Jane Karlsson said...

I saw her on British TV news recently. I think she has been chosen for her appearance. Her hair and makeup looked very expensive. The interviewer was drooling. There is a lot of money behind this venture. The same money that funds NuSI? The kind that deliberately avoids finding the real answer?

Nigel Kinbrum said...

I say you're talking bollix. I support my assertion with Let's see your evidence to support your assertion.

If you think that milk products taste like shit, your mum must have been Old Mother Riley, as per the ditty:-

Old Mother Riley bought a cow.
Went to milk it, didn't know how.
Pulled its tail instead of its tit.
And all she got was a bucket of shit.

Thank you, and good night!

Bris Vegas said...

"This suggests that gut bacteria and absence of micronutrient
deficiencies are far more important in protecting these people than
their genetics."

The gut micribiota only explains the lactose tolerance. Lipids cannot be utliised by the gut microbuiota because it is an anaerobic environment,

The Maasai are NOT healthy despite the claims of low carbers.

Jane Karlsson said...

But we know that micronutrient deficiencies in females predispose their offspring to metabolic disease.

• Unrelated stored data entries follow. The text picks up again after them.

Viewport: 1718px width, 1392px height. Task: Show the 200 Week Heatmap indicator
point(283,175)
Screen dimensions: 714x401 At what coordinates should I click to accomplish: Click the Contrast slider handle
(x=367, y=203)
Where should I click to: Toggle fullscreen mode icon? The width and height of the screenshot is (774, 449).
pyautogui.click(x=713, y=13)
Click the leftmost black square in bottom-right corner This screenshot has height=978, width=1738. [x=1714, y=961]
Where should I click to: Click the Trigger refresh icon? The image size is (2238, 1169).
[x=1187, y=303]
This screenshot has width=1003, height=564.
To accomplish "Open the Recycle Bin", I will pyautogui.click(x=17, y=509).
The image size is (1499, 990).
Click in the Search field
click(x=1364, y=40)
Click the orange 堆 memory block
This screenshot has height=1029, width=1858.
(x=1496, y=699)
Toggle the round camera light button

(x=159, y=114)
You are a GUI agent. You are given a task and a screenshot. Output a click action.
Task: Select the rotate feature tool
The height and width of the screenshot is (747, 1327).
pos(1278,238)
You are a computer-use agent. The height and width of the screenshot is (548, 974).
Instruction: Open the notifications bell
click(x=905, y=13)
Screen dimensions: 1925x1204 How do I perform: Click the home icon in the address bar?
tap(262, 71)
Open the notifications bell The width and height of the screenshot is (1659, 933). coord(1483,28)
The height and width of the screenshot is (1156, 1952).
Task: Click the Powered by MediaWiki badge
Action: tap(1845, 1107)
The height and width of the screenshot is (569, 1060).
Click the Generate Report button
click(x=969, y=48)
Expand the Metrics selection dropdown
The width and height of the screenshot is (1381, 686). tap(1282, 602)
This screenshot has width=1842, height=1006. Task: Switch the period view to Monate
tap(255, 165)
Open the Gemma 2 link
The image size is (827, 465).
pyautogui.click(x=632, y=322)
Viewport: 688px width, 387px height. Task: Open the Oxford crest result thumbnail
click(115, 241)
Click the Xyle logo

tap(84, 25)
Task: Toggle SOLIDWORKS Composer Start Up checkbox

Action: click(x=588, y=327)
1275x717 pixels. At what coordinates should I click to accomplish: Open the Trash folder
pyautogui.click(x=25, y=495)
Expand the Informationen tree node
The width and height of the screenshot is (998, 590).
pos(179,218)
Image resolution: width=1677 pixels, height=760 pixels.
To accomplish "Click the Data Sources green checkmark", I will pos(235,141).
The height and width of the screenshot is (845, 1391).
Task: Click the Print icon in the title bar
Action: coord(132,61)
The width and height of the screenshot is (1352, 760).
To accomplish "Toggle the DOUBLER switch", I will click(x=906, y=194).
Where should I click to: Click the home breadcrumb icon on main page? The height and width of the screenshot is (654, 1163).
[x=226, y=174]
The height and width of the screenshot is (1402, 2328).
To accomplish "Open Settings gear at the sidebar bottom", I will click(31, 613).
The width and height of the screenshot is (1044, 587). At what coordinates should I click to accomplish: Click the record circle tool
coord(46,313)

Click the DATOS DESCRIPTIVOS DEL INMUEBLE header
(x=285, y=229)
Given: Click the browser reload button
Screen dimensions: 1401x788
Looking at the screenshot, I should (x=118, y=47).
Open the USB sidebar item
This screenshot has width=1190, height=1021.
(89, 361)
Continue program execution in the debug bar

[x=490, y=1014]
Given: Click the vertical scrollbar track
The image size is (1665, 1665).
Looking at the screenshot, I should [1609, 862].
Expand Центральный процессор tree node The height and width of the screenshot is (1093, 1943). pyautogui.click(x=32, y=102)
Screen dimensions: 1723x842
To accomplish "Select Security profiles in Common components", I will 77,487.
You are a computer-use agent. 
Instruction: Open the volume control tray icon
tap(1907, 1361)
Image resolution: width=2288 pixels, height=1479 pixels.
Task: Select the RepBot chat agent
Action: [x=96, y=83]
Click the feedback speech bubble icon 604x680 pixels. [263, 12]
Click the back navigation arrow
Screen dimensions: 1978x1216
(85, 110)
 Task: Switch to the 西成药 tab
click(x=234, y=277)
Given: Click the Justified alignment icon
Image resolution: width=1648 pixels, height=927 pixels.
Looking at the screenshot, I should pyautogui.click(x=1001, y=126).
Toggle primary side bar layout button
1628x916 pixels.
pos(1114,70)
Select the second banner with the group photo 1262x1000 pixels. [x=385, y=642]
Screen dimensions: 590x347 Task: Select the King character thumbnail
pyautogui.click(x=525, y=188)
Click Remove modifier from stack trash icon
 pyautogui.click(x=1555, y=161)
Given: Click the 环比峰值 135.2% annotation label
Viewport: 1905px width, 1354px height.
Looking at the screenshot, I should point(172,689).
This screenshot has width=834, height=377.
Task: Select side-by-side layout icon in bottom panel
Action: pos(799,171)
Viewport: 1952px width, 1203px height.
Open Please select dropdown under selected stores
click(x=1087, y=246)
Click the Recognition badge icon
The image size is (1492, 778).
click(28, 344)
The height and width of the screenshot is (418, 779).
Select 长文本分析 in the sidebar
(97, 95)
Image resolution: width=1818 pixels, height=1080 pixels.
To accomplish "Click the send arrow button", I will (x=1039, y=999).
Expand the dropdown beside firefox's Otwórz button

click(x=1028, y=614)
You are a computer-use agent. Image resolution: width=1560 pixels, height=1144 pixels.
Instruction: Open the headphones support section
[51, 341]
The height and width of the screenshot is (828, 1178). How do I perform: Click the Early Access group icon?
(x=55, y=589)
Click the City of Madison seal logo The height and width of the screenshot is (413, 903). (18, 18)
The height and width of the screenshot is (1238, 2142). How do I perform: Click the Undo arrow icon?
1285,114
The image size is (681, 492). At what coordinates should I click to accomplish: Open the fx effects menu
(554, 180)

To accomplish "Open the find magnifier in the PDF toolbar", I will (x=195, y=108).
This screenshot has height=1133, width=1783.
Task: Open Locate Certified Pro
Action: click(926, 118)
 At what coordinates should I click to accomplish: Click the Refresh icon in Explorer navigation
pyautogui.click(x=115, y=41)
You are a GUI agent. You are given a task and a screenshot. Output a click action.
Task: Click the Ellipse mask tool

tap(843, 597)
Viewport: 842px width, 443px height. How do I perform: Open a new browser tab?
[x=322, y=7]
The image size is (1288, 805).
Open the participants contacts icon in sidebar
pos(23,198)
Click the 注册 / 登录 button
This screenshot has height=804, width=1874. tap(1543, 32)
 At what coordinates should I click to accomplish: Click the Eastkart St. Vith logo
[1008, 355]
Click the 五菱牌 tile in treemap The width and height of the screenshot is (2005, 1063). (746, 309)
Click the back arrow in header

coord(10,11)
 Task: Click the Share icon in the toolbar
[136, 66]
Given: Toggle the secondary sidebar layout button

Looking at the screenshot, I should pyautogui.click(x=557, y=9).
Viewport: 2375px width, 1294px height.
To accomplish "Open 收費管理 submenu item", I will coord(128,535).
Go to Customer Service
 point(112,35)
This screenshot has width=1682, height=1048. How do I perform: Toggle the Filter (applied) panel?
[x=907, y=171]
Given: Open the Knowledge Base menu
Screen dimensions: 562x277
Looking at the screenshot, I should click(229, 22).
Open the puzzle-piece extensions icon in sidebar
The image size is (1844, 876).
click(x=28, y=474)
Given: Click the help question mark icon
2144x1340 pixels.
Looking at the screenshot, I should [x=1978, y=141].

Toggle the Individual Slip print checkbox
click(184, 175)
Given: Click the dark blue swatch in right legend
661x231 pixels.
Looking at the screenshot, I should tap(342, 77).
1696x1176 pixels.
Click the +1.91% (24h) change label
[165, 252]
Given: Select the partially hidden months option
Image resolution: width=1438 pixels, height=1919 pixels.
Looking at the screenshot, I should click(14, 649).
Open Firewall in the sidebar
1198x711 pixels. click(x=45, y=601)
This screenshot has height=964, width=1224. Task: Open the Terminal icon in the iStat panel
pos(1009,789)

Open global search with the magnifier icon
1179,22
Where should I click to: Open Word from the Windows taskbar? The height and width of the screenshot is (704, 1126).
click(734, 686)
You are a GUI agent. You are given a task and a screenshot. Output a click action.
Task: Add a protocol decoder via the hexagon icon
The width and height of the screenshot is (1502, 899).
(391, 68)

Here's a paper from 2011 about what manganese restriction does in rats.

'This study has, for the first time, demonstrated that maternal Mn restriction predisposes the offspring to increased central adiposity, fat deposition in liver, induction of a pro-inflammatory state, altered adipocyte function, dyslipidemia, and altered homeostasis of glucose and insulin possibly leading to a metabolic syndrome-like
situation specially when challenged with high fat diet in later life ...'

One conclusion from this might be that the Masai are protected not because they have special genes, but because their mothers did not have micronutrient deficiencies.